Cass. com., 3 mars 2021, n° 18-25.528

COUR DE CASSATION

Arrêt

Rejet

COMPOSITION DE LA JURIDICTION

Président :

Mme Darbois

Rapporteur :

Mme de Cabarrus

Avocat général :

Mme Beaudonnet

Avocats :

SCP Le Bret-Desaché, SCP Thouin-Palat et Boucard

Bordeaux, du 9 oct. 2018

9 octobre 2018

Faits et procédure

1. Selon l'arrêt attaqué (Bordeaux, 9 octobre 2018), le 11 février 2012, la société Cap Wine International (la société CWI), présidée par M. T..., a conclu avec la société François Lurton SA (la société FLSA) et M. Y..., agissant tant en sa qualité de président de la société FLSA qu'en son nom personnel, un contrat prévoyant notamment que la société FLSA et/ou M. Y... s'obligeaient à acheter à la société CWI les actions que celle-ci détenait dans le capital de la société FLSA, selon un calendrier déterminé, et stipulant qu'à défaut d'accord sur le prix de cession des actions, feraient désigner un expert conformément aux dispositions de l'article 1843-4 du code civil.
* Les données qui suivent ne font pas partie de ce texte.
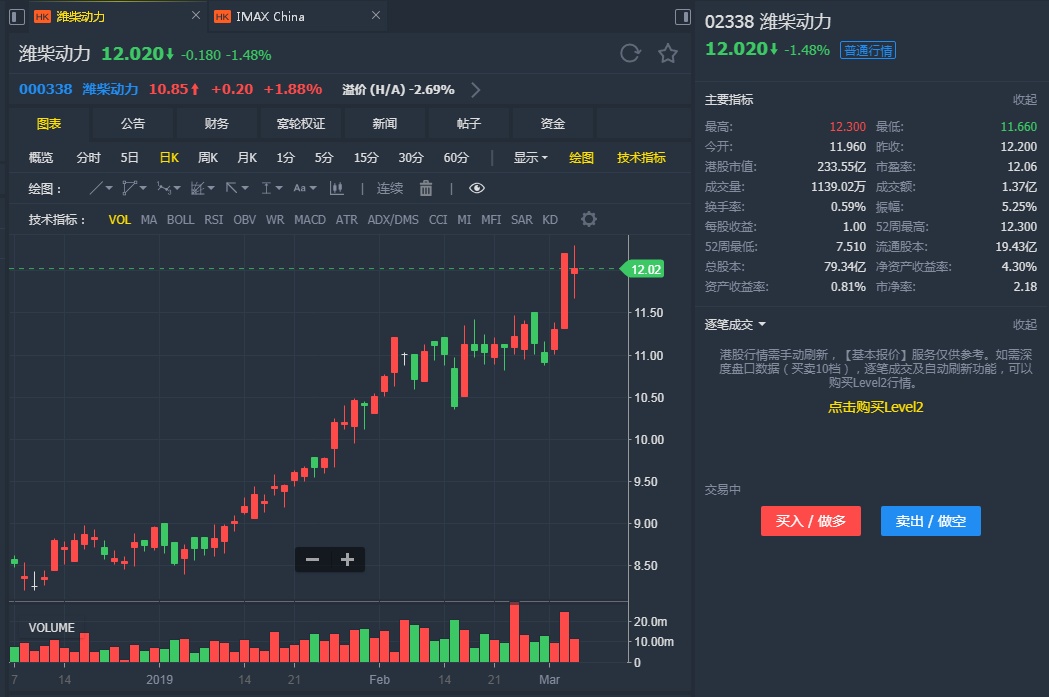Zoom out the chart with minus button
This screenshot has height=697, width=1049.
tap(312, 560)
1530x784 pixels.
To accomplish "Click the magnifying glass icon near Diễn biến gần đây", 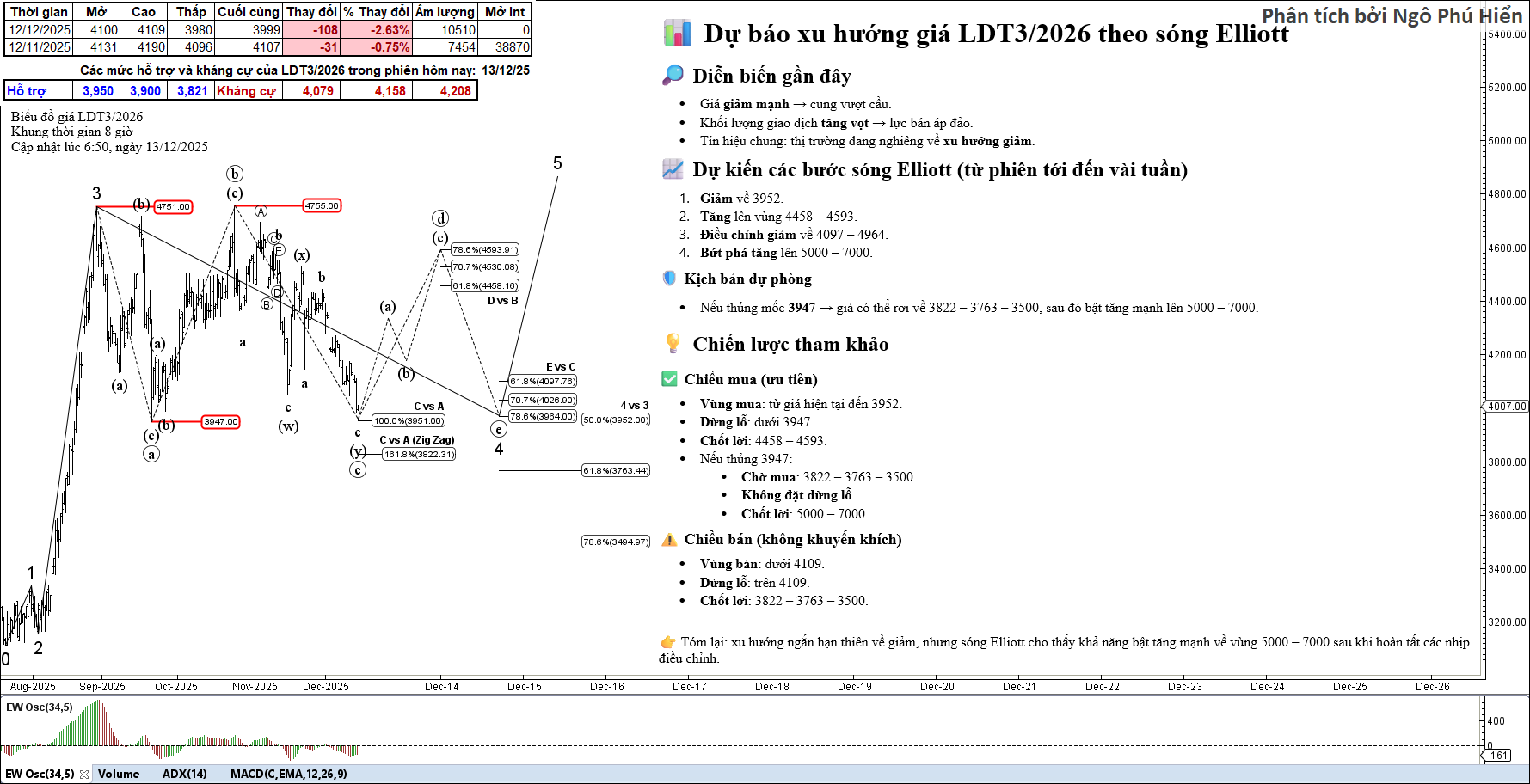I will [x=673, y=76].
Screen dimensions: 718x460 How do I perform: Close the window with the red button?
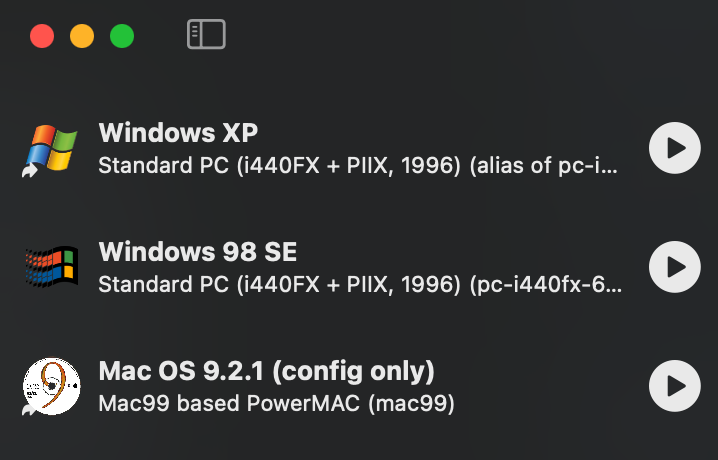(x=42, y=36)
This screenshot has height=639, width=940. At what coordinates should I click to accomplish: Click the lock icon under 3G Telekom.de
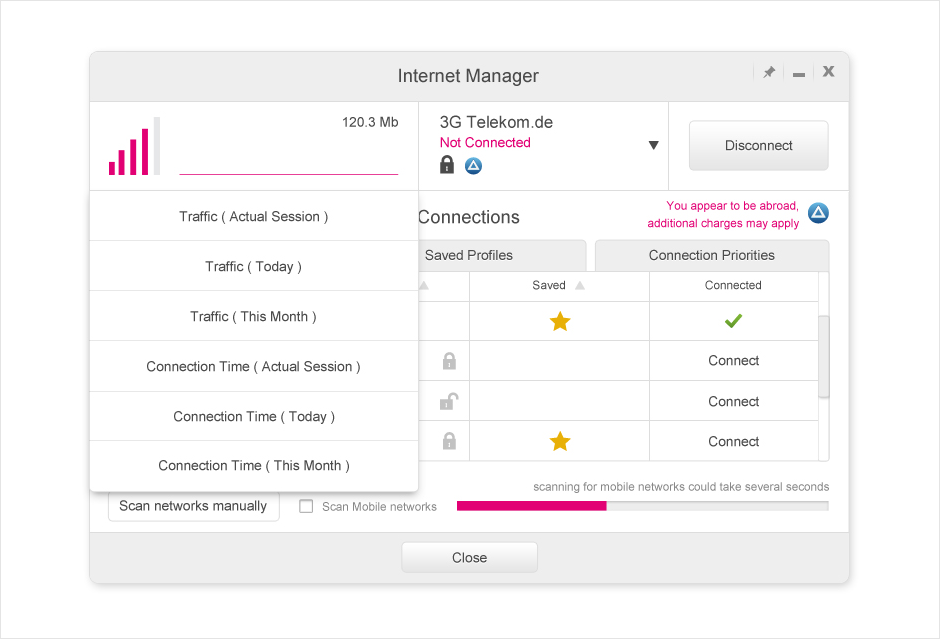pos(447,165)
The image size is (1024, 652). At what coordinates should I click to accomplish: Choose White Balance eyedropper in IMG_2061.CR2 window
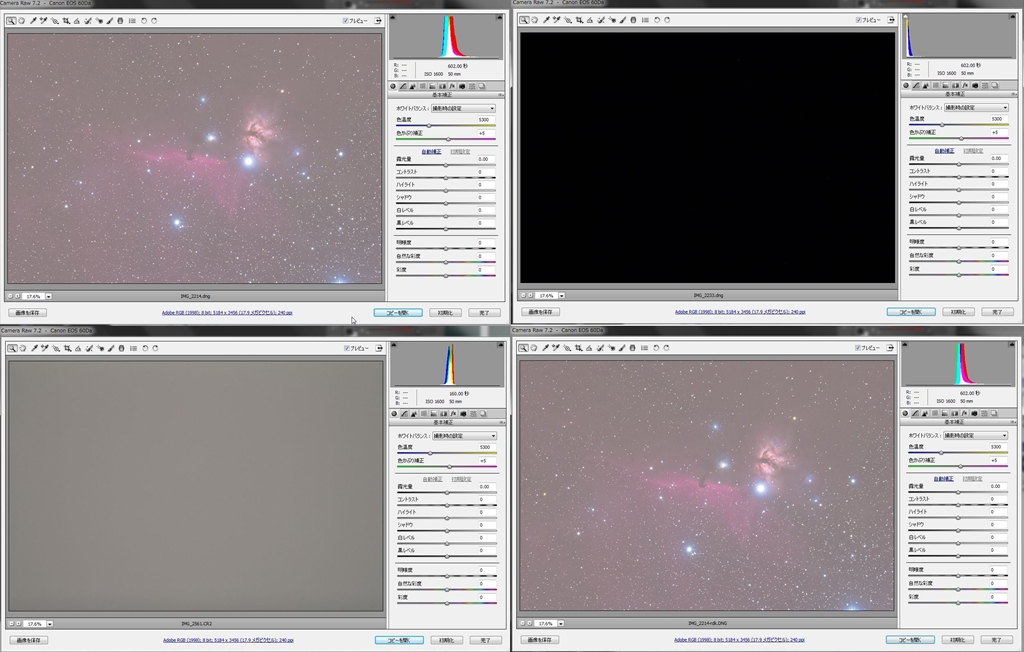[33, 348]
2. L'achat des actions n'ayant pas été réalisé, la société CWI a assigné le 3 février 2015 la société FLSA et M. Y... en paiement.

Examen des moyens

Sur le premier moyen, pris en sa première branche, ci-après annexé

3. En application de l'article 1014, alinéa 2, du code de procédure civile, il n'y a pas lieu de statuer par une décision spécialement motivée sur ce grief qui n'est manifestement pas de nature à entraîner la cassation.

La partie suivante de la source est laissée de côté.